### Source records
• • • •

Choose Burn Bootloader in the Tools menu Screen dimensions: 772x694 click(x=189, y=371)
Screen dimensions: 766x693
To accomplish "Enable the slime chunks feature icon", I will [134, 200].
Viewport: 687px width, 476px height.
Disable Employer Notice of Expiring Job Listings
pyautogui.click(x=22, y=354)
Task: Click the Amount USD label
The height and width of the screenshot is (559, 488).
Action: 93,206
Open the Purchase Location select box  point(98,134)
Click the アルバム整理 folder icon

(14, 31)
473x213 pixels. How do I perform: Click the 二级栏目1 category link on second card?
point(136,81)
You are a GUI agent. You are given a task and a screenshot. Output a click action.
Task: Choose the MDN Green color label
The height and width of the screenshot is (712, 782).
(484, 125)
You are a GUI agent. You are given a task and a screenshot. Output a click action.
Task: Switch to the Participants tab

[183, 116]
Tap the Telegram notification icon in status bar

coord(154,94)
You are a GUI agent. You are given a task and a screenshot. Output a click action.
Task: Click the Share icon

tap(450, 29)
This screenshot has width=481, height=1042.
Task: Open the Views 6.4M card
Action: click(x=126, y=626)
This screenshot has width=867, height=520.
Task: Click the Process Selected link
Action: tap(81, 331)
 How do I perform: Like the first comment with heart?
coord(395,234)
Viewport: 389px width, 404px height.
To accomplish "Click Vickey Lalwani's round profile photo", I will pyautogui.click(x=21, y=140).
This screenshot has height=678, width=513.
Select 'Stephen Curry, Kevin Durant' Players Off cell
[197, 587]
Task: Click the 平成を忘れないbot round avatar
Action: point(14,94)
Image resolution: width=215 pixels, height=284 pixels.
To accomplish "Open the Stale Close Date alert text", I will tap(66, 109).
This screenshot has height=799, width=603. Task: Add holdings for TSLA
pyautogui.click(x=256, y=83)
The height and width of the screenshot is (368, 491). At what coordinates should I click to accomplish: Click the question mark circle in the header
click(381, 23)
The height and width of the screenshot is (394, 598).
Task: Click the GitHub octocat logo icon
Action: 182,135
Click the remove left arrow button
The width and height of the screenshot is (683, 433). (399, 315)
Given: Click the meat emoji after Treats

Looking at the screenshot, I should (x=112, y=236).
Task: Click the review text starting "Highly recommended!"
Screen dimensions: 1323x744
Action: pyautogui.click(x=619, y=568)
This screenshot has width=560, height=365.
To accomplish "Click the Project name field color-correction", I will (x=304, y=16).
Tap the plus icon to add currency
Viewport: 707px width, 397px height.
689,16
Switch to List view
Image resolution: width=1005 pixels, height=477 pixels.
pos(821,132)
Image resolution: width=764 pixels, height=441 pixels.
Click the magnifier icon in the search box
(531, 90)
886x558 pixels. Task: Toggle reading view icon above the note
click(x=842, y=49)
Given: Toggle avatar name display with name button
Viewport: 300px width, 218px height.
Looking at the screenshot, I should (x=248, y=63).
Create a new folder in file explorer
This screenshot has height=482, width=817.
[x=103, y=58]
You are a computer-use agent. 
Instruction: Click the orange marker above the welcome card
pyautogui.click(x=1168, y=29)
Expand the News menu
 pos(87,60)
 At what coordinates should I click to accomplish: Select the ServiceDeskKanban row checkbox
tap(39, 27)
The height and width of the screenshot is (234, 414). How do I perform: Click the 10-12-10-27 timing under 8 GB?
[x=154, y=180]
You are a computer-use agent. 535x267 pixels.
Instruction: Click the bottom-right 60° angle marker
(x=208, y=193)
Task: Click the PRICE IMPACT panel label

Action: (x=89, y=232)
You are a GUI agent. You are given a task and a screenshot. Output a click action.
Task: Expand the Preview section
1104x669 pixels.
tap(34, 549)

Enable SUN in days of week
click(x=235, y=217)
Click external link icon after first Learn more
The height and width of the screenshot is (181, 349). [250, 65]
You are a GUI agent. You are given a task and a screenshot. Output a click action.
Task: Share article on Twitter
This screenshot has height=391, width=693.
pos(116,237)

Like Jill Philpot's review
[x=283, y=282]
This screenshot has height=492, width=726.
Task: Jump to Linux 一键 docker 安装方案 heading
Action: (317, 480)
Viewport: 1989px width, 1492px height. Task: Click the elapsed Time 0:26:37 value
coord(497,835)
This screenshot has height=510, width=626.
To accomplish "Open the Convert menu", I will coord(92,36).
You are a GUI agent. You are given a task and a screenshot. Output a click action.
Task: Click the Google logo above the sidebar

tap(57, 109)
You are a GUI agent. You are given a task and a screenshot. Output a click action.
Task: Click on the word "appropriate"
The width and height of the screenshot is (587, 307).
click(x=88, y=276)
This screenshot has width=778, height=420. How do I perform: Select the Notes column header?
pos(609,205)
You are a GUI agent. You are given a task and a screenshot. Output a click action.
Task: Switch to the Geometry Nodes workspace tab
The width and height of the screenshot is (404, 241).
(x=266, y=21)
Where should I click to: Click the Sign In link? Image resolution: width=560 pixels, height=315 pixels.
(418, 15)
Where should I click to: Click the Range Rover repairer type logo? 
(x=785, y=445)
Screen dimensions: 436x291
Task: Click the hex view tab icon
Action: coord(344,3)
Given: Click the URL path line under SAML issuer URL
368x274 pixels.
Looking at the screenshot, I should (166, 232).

• • • •

When the line with "Screen dimensions: 766x693" is reached in the data above, start copying there, and copy each line exactly until the line with "Task: Choose the MDN Green color label" has been copied; copy nothing else.

Screen dimensions: 766x693
To accomplish "Enable the slime chunks feature icon", I will [134, 200].
Viewport: 687px width, 476px height.
Disable Employer Notice of Expiring Job Listings
pyautogui.click(x=22, y=354)
Task: Click the Amount USD label
The height and width of the screenshot is (559, 488).
Action: 93,206
Open the Purchase Location select box  point(98,134)
Click the アルバム整理 folder icon

(14, 31)
473x213 pixels. How do I perform: Click the 二级栏目1 category link on second card?
point(136,81)
You are a GUI agent. You are given a task and a screenshot. Output a click action.
Task: Choose the MDN Green color label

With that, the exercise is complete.